Objet inclassable, 6,3 évanouissements est issu d’un laboratoire de création dirigé par la chorégraphe Catherine Tardif et le compositeur Michel F. Côté, auxquels se sont joints les chorégraphes Marc Boivin, Sophie Corriveau et Benoît Lachambre, ainsi que le poète Fortner Anderson, reconnu pour ses performances de spoken word. Tour à tour créateurs et interprètes, ils ont mis en commun leur travail d’exploration dans un format éclaté, plutôt qu’une suite de 6 vignettes individuelles. C’est pourquoi on peut parler d’une véritable œuvre collective, dont l’espace alloué à l’imagination, à l’aléatoire et à la diversité porte jusque sur la scène son caractère expérimental et libre d’une finalité proprement esthétique ou narrative.
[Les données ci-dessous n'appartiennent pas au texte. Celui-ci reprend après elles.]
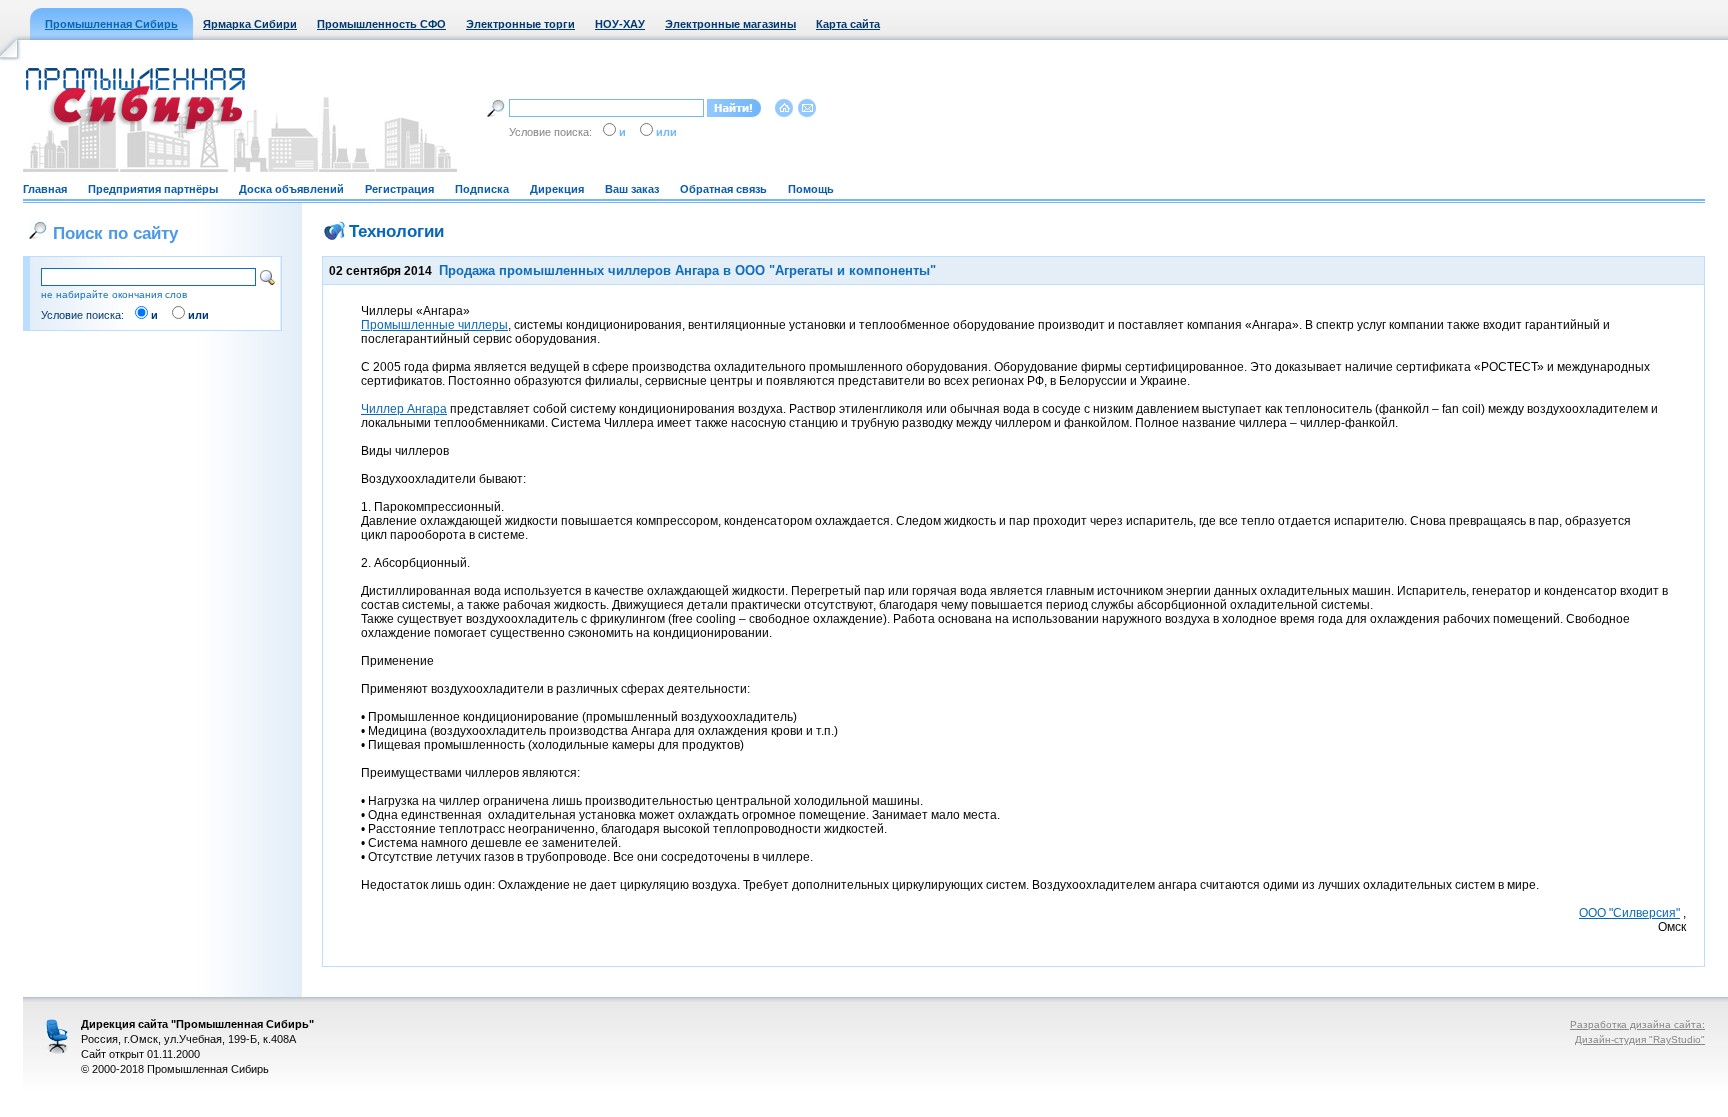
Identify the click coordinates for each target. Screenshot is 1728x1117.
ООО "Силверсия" (1629, 913)
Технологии (396, 231)
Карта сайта (848, 24)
La seule contrainte, en dehors du protocole de travail même, était le thème de l’évanouissement. Bien qu’on le retrouve sous la forme de mollesses, d’étourdissements et de chutes, il a moins suscité un traitement corporel qu’une ambiance, un état d’esprit dans l’entre-deux entre le malaise et l’ivresse, entre la conscience et le rêve. C’est, dans le picotement rétinien du pâmé, la dissolution du monde extérieur pour rejoindre un espace intérieur peuplé de souvenirs, de sensations floues et d’agencements troublants. Cette interprétation donne lieu à de courts épisodes enchaînant performances, grimaces, récitations, convulsions et transes, qui jouent essentiellement sur l’étonnement, les contrastes, voire une certaine causticité.
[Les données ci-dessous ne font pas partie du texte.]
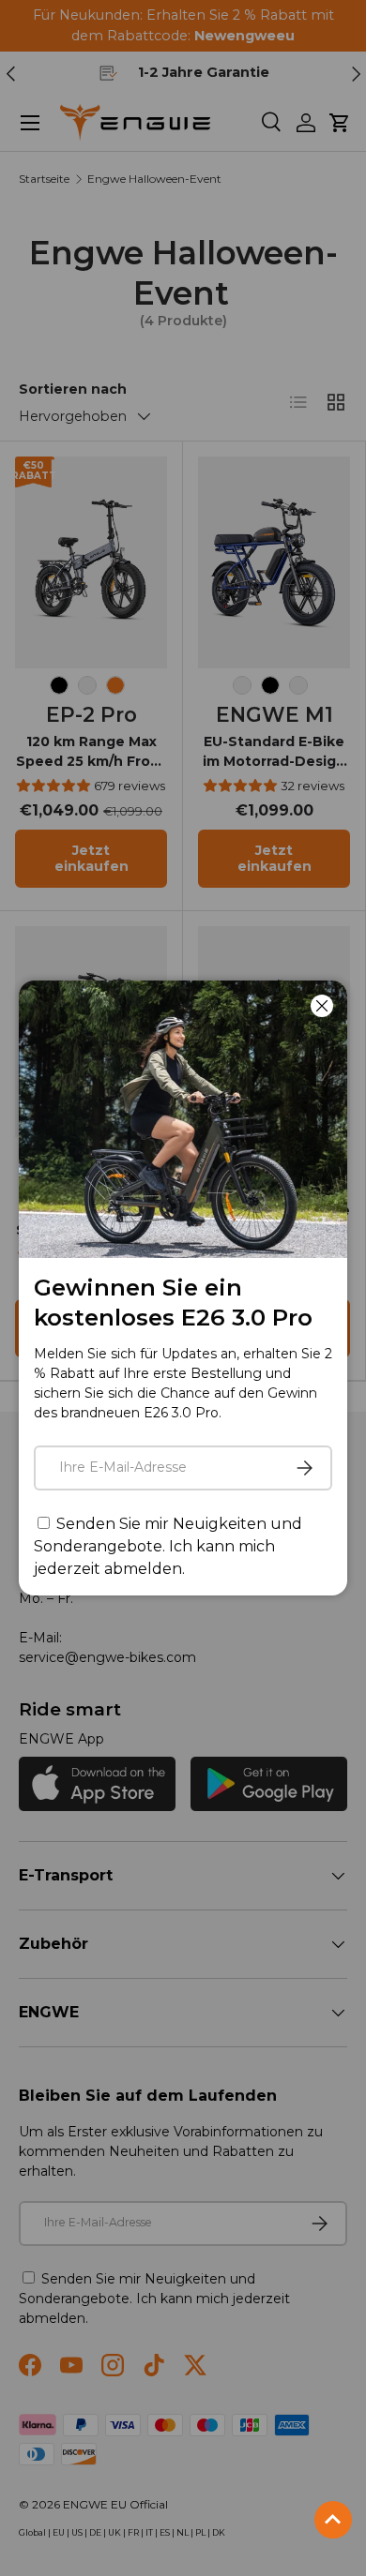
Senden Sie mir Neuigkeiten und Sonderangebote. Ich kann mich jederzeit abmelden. (168, 1546)
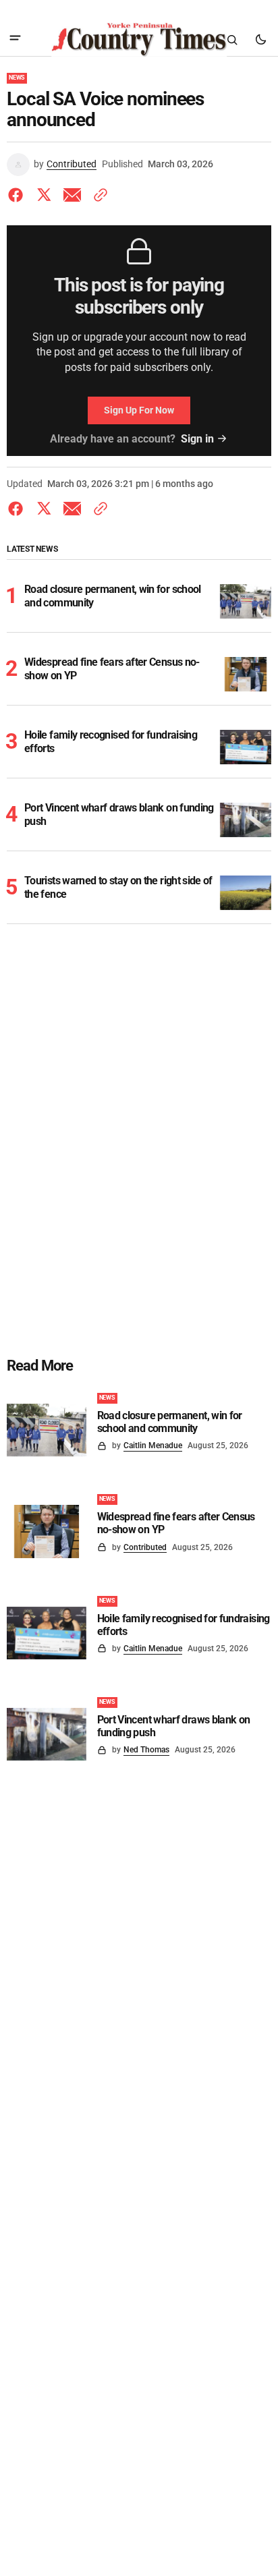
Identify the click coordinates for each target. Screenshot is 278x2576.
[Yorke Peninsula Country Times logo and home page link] (139, 40)
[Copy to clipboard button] (97, 195)
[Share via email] (72, 195)
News (17, 77)
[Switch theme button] (260, 40)
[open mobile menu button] (15, 39)
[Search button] (232, 40)
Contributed (71, 164)
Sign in (197, 438)
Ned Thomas (146, 1749)
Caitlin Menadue (152, 1445)
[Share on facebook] (18, 195)
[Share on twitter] (44, 195)
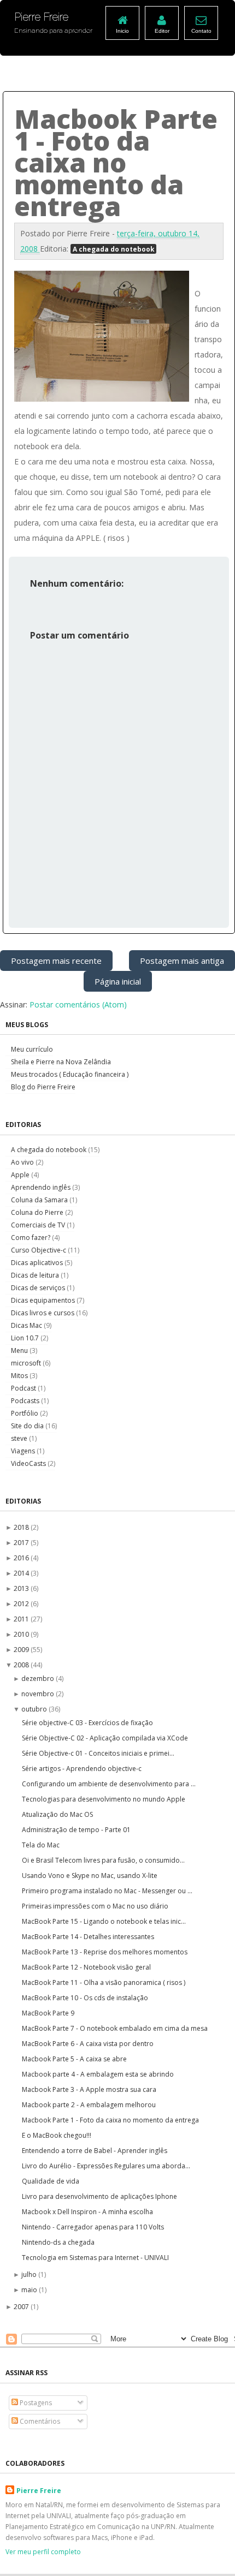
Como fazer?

L’action se produit dans un espace scénique désenclavé qui s’étend de l’antichambre de la salle à l’avant-scène, et des «coulisses», entièrement visibles, à la passerelle suspendue. Les spectateurs s’y introduisent par l’entrée des artistes et passent un court moment sur la scène avant de s’installer plus confortablement dans les gradins. Dépouillés de leur fonction habituelle, les rideaux se transforment en accessoires au même titre que les chaises, les fruits, les vêtements, le marteau et le programme Skype. L’équipe technique intervient délibérément dans le spectacle, qui intègre et révèle ainsi la plupart de ses rouages.

Ces ajustements ne font toutefois pas éclater complètement les cadres conventionnels de la représentation. On sent à cet égard une retenue, peut-être dictée par des aspects techniques ainsi que par le besoin préserver une certaine consistance au spectacle, qui aurait pu s’égarer dans maintes directions. 6,3 évanouissements requière tout de même du spectateur une disposition réceptive et en quelque sorte non-interrogative pour créer, tel un évanouissement collectif, une brèche dans le réel.

«6,3 évanouissements» est présenté à l’Agora de la danse, en co-diffusion avec Danse-Cité, jusqu’au 15 novembre.